** START LISTED ENTRIES **

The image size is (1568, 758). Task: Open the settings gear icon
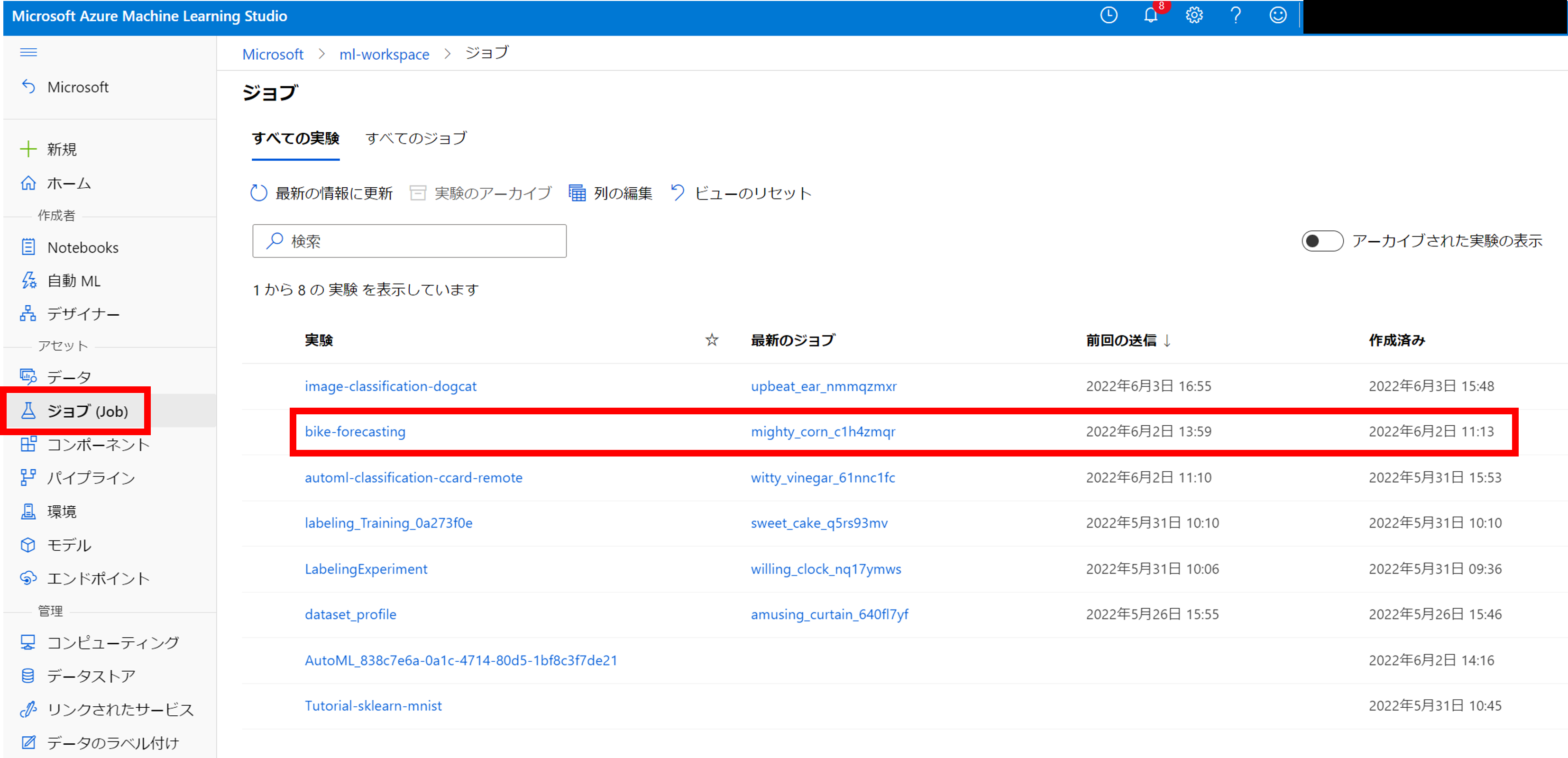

** END LISTED ENTRIES **
** START LISTED ENTRIES **

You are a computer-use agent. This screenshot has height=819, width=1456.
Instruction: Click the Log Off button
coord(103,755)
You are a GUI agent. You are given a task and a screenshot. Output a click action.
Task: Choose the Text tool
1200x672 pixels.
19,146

** END LISTED ENTRIES **

* EXERCISE BRIEF
Find every line in the rows above that contains the string "agent" and copy each one. Case counts.

* RESULT BELOW
You are a computer-use agent. This screenshot has height=819, width=1456.
You are a GUI agent. You are given a task and a screenshot. Output a click action.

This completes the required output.